Pada tahun 1965, bertepatan dengan pergolakan politik nasional yang ditandai oleh gerakan G30S PKI, ritual ini dipaksa berhenti. Sentimen terhadap ritual adat memuncak saat itu dan berdampak ritual ini berhenti dilaksanakan.
Lalu pada tahun 1996, bertepatan dengan lahirnya Kasepuhan Sendang Tirto Mulyo, ritual ini kembali bangkit dari tidurnya dan terlahir dengan beberapa perbedaan dengan ritual sebelumnya.
Bila ritual sebelum tahun 1965 dilaksanakan secara mandiri oleh empat desa, ritual 1996 mulai dilaksanakan secara serentak oleh empat desa. Ritual yang terlahir kembali ini juga lebih terorganisir. Pelaksanaan ritual kini ditangani oleh kasepuhan Sendang Tirto Mulyo dan dilaksanakan dengan cukup meriah.
Ritual adat ini mulai mendapat perhatian pemerintah kabupaten sejak tahun 2000-an. Sejak itu, dalam setiap pelaksanaan ritual, pejabat daerah tidak pernah absen untuk berpartisipasi di perhelatan tersebut.
*
Saat ini, ritual Adat Ulur-ulur telah masuk dalam agenda wisata tahunan pemerintah Kabupaten Tulungagung. Anggaran yang dialokasikan untuk ritual ini pun semakin meningkat.
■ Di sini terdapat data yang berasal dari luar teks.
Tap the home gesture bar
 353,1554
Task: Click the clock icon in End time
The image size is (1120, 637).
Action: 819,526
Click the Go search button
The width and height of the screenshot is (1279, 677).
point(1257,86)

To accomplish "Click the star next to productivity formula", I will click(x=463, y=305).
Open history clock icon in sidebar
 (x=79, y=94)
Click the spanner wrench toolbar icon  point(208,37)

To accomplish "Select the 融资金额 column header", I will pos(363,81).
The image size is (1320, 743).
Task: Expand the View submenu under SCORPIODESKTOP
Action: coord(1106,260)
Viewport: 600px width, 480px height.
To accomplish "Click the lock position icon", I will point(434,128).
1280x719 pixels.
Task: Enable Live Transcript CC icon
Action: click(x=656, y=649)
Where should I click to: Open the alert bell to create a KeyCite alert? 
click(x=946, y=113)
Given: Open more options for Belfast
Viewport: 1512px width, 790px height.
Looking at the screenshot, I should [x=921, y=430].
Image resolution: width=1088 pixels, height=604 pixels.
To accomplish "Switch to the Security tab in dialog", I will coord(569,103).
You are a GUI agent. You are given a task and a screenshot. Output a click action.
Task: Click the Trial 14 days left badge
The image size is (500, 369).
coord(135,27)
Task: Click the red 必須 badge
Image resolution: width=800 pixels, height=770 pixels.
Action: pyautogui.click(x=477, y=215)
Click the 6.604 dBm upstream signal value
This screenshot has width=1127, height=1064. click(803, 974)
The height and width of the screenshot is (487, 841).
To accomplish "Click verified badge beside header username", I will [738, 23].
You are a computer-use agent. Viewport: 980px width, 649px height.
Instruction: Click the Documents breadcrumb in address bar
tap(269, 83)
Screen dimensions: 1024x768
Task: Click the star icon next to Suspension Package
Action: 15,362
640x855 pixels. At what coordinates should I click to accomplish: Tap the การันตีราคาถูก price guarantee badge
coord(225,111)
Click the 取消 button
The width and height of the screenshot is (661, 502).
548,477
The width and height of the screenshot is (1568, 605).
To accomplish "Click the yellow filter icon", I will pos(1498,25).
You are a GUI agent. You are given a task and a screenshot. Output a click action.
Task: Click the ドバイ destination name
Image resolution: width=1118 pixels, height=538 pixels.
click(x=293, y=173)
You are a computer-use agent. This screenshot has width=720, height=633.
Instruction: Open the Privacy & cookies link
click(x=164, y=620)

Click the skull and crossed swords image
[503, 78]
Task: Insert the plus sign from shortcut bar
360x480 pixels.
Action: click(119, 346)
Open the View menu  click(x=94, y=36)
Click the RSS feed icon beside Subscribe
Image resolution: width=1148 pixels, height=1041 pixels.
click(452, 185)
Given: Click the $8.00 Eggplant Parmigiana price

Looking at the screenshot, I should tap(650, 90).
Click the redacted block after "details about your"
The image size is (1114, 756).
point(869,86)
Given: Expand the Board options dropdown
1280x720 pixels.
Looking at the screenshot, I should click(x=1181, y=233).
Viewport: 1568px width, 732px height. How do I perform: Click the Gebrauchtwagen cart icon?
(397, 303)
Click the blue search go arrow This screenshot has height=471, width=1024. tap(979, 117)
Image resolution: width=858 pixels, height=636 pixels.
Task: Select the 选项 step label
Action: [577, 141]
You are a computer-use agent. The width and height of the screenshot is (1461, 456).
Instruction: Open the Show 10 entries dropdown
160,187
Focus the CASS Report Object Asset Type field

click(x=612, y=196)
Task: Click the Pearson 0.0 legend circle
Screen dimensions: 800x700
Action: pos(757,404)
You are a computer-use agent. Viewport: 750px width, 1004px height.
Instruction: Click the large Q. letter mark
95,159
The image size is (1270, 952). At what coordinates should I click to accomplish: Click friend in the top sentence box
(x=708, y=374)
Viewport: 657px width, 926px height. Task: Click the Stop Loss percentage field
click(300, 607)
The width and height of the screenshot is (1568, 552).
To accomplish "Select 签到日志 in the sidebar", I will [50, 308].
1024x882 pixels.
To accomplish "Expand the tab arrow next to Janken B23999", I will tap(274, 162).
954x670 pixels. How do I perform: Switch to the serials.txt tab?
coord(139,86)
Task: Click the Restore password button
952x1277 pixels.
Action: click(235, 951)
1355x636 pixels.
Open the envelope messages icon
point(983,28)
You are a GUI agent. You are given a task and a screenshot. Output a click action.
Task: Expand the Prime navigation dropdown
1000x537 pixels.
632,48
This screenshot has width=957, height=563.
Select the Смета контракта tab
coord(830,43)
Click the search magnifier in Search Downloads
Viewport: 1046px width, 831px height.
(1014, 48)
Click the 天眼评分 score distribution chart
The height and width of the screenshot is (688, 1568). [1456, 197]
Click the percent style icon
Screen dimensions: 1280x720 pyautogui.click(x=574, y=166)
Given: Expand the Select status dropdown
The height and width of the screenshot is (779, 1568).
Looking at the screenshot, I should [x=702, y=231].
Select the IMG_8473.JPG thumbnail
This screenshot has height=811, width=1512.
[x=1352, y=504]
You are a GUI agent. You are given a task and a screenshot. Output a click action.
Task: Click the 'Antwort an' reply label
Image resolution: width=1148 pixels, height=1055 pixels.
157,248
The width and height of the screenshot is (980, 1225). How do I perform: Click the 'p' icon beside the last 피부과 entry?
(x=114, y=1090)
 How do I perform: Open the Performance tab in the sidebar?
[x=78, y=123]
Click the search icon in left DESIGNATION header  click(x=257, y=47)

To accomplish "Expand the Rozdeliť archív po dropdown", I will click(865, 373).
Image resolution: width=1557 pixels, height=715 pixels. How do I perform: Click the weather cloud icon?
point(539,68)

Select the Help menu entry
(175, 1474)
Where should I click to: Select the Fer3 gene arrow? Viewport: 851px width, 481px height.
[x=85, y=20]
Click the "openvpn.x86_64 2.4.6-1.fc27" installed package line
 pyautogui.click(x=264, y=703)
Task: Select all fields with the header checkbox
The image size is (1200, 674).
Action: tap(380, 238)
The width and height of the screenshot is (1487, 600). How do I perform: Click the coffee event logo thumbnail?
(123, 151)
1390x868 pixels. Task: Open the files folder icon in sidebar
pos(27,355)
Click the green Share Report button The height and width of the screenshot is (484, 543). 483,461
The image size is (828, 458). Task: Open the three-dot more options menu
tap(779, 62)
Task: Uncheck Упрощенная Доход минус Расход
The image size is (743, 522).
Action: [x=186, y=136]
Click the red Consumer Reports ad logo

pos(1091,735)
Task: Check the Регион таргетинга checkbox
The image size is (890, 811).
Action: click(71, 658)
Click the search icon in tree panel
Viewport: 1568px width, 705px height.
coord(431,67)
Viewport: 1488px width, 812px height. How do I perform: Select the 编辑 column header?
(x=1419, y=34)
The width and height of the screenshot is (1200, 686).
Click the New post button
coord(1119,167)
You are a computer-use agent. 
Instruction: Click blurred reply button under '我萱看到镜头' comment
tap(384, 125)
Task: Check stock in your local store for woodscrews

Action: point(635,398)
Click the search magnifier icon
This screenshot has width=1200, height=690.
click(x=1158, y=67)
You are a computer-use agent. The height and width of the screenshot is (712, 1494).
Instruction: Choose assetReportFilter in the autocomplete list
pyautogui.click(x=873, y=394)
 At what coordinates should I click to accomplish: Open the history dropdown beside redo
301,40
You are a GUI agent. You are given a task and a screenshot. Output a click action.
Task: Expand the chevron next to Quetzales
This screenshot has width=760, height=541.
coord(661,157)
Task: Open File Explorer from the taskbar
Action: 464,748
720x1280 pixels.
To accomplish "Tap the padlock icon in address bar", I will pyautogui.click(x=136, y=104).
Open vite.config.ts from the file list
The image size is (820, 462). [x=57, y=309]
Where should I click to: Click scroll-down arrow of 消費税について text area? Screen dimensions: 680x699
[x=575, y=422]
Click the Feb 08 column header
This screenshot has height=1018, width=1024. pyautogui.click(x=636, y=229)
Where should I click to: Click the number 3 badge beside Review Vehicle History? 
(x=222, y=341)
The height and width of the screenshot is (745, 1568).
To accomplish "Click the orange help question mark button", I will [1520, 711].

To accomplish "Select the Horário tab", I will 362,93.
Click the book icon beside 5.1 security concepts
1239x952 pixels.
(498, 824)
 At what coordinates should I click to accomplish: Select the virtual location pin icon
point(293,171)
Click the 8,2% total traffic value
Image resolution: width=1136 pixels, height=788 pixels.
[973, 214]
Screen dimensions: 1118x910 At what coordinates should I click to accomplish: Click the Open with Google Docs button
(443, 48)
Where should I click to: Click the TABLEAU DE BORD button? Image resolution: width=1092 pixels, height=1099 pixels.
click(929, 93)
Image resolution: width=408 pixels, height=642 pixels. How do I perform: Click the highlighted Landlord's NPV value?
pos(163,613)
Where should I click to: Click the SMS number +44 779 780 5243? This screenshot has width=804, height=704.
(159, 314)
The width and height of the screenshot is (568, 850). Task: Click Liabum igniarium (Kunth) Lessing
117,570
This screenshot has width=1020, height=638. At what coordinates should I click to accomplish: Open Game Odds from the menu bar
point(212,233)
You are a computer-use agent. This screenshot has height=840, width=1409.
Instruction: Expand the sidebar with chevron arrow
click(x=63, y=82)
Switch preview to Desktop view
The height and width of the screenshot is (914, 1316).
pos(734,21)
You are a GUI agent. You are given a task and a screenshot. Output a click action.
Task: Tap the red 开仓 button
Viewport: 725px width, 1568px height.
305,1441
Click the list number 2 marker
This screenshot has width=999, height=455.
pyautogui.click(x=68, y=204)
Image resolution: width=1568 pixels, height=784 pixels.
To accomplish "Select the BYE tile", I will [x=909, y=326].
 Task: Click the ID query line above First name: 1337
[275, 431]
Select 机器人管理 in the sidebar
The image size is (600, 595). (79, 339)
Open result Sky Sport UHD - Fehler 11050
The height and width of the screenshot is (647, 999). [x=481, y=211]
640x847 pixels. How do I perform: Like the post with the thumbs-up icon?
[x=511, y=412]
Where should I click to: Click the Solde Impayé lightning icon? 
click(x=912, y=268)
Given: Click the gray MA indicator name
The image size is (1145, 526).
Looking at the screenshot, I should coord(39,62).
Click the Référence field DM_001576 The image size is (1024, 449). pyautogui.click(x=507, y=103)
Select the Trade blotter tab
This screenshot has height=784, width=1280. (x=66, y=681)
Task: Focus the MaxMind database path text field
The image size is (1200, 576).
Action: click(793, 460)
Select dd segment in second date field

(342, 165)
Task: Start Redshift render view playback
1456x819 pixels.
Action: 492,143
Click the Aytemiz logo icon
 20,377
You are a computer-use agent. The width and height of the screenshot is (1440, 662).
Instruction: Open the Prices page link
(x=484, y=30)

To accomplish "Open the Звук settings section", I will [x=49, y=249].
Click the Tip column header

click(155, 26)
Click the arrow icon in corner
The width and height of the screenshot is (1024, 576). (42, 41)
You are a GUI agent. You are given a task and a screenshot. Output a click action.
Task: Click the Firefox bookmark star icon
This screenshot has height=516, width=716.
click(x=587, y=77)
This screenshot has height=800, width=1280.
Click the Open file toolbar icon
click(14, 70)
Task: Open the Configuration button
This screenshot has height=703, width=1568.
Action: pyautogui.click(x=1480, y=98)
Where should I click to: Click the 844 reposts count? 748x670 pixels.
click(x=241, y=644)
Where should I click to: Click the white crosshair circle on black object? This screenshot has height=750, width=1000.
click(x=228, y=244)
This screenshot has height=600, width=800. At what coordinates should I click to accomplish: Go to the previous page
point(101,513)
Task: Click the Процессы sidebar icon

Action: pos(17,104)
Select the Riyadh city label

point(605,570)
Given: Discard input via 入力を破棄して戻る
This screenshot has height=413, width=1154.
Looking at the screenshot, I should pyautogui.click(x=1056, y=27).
Pemerintah juga sedikit demi sedikit "memperbaiki" ritual agar memiliki daya tarik pariwisata. Selain itu, di ranah ekologi, pemerintah juga melakukan aneka kegiatan seperti reboisasi di wilayah telaga, serta penamaan dan pendataan aneka flora yang ada di sana.
Pokdarwis yang telah terbentuk juga mulai menambahkan fasilitas-fasilitas pendukung pariwisata di sekitar telaga agar semakin banyak orang berkunjung di wilayah Telaga Buret. Semua hal di atas menunjukkan betapa integrasi antara ritual, ekologi, dan pariwisata, dengan tata kelola yang baik, bisa tercipta.